#### Stored items:

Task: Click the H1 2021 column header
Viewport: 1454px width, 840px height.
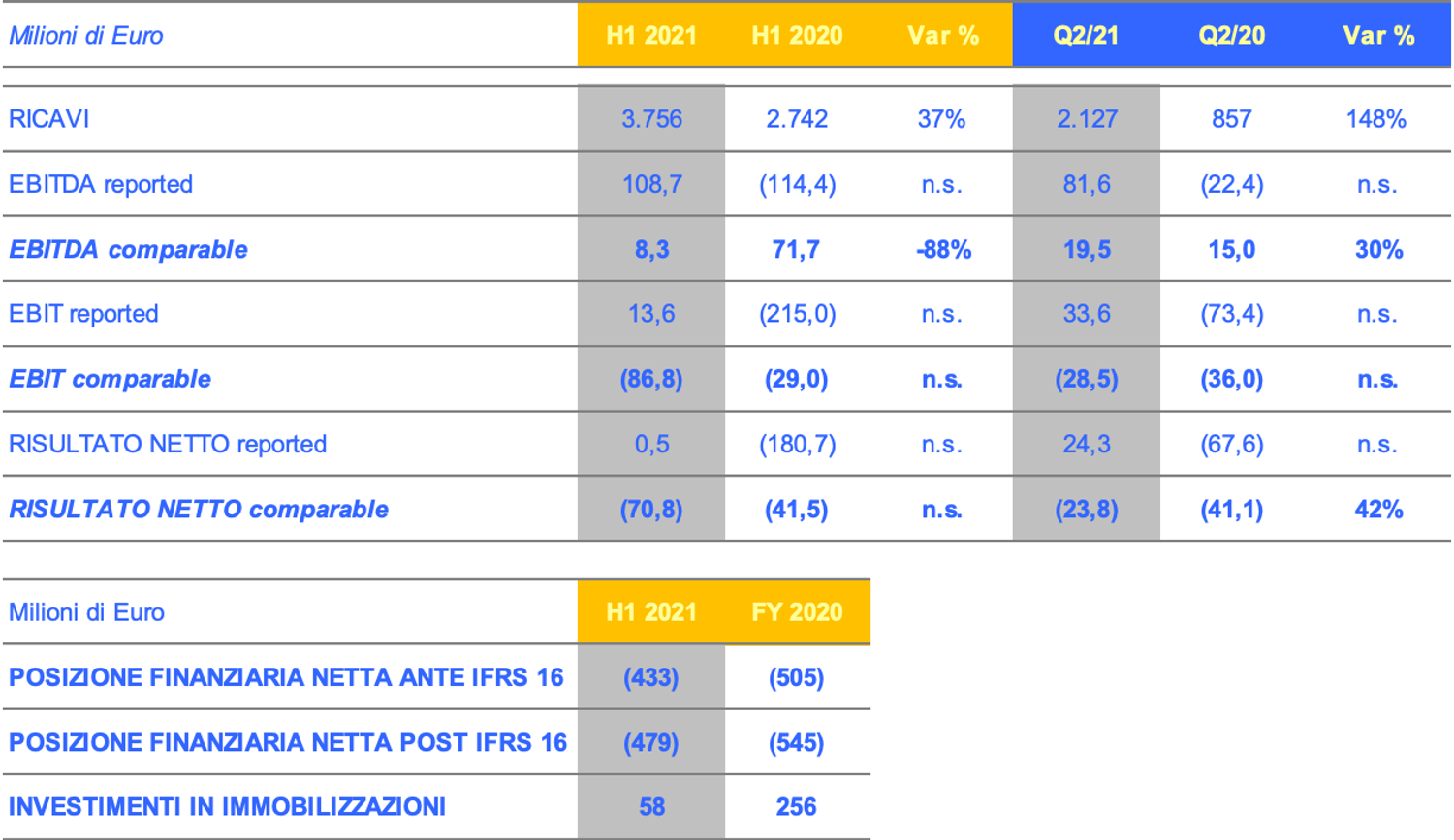Action: point(651,36)
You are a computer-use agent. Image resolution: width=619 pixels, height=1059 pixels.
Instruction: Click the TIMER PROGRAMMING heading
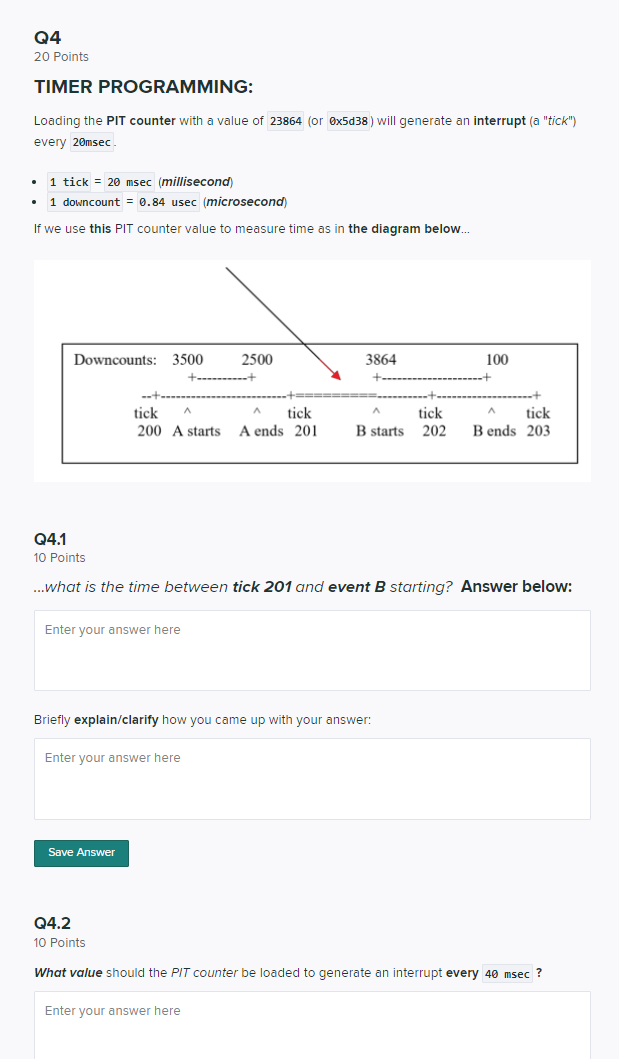[143, 86]
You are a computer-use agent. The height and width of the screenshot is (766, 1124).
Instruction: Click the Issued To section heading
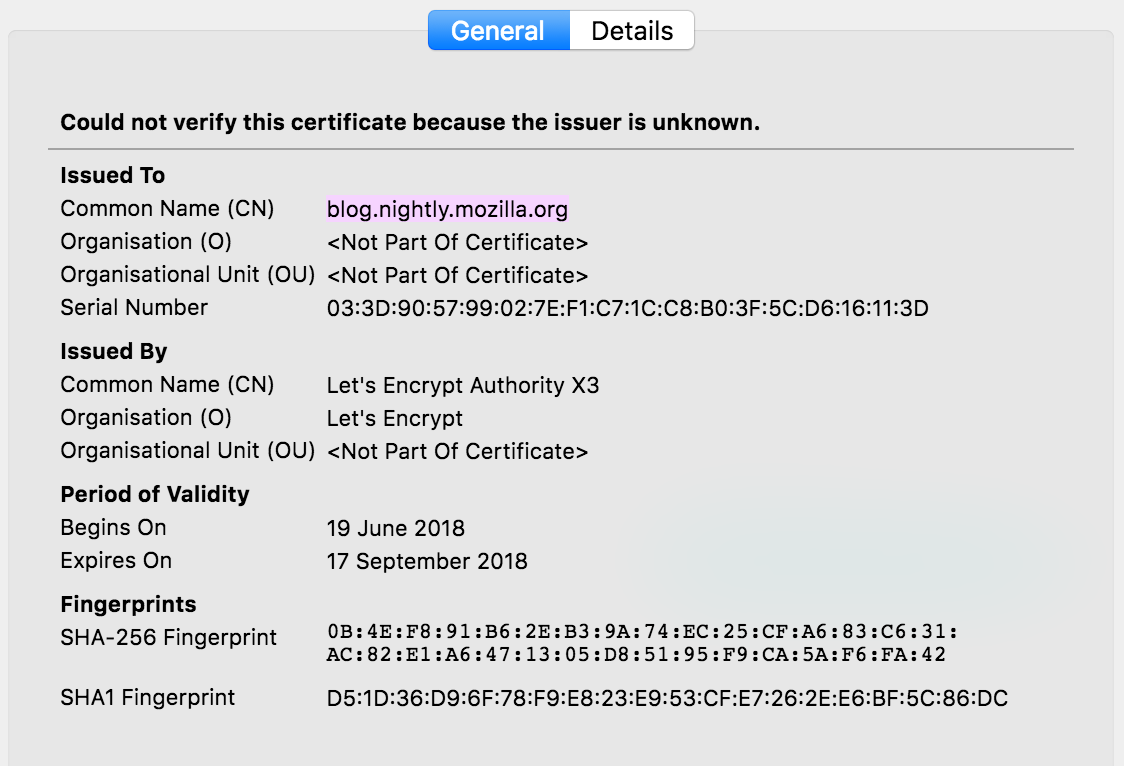coord(113,176)
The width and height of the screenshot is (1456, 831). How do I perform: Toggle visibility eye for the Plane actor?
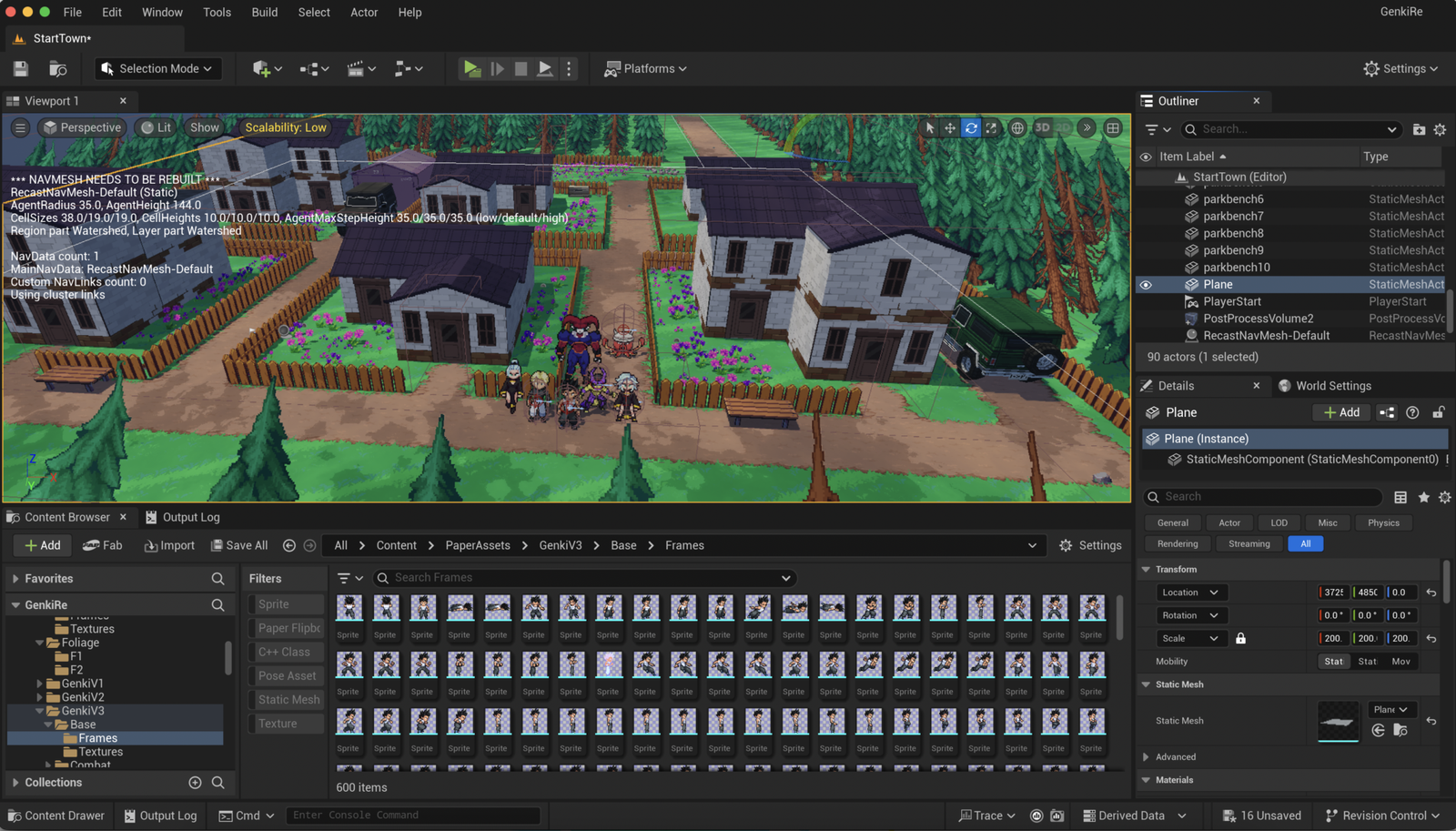click(1146, 285)
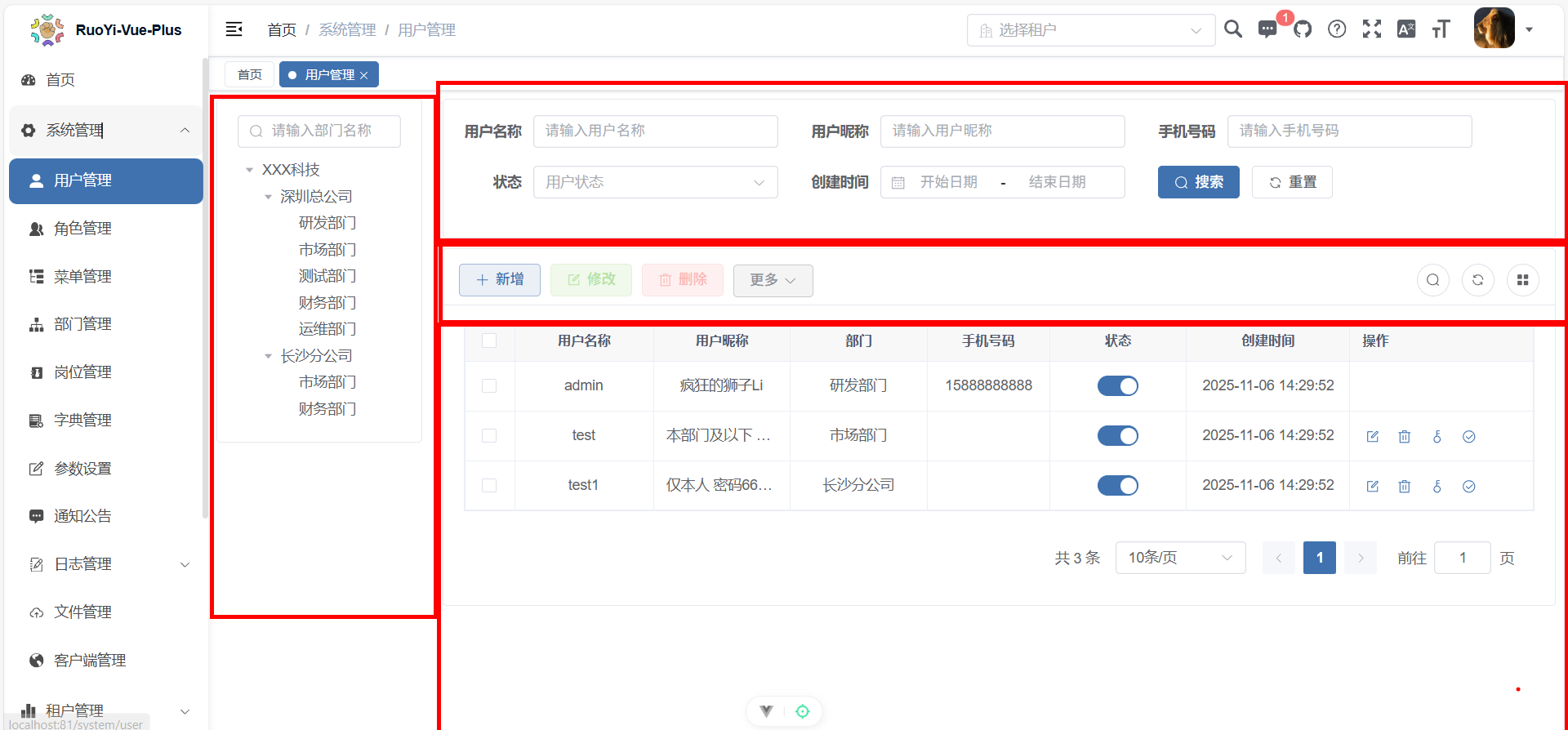Click the message notification icon with badge
Screen dimensions: 1568x730
pyautogui.click(x=1267, y=30)
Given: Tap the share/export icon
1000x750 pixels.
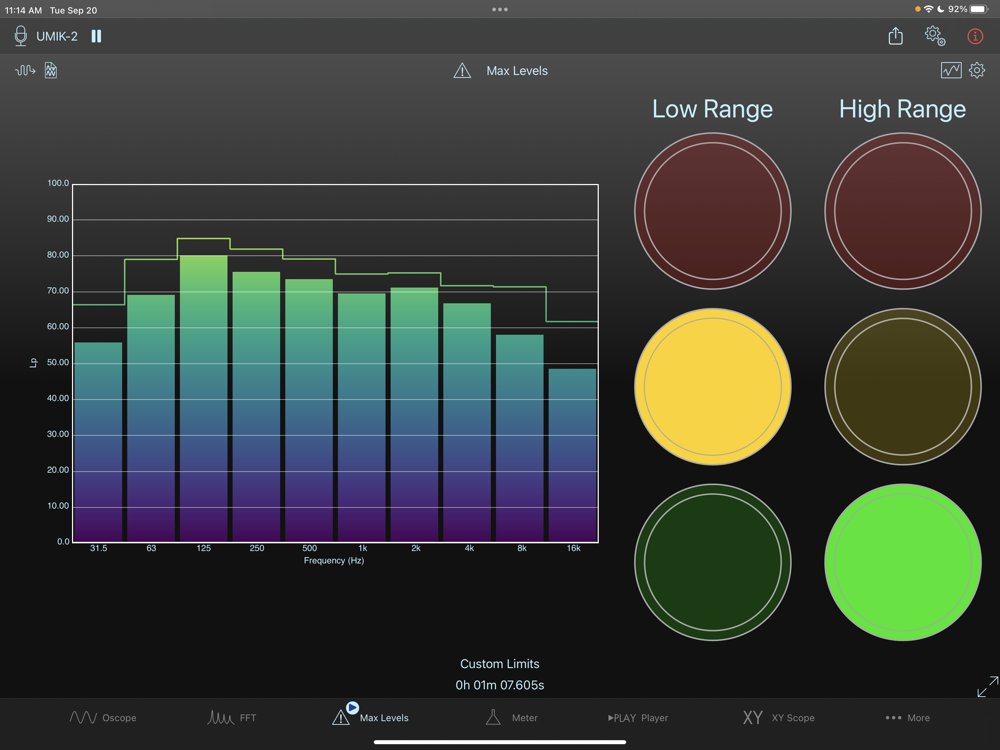Looking at the screenshot, I should 895,36.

#### Your goal:
What is needed is an exact copy of the entries above, with no images in it.

#### Finished exercise:
Task: Click the H1 2021 column header
Viewport: 1454px width, 840px height.
Action: point(651,36)
You are a computer-use agent. Image resolution: width=619 pixels, height=1059 pixels.
Instruction: Click the TIMER PROGRAMMING heading
[143, 86]
You are a computer-use agent. The height and width of the screenshot is (766, 1124).
Instruction: Click the Issued To section heading
coord(113,176)
The width and height of the screenshot is (1456, 831). How do I perform: Toggle visibility eye for the Plane actor?
click(1146, 285)
Click the message notification icon with badge
Screen dimensions: 1568x730
pyautogui.click(x=1267, y=30)
Given: Tap the share/export icon
1000x750 pixels.
Looking at the screenshot, I should 895,36.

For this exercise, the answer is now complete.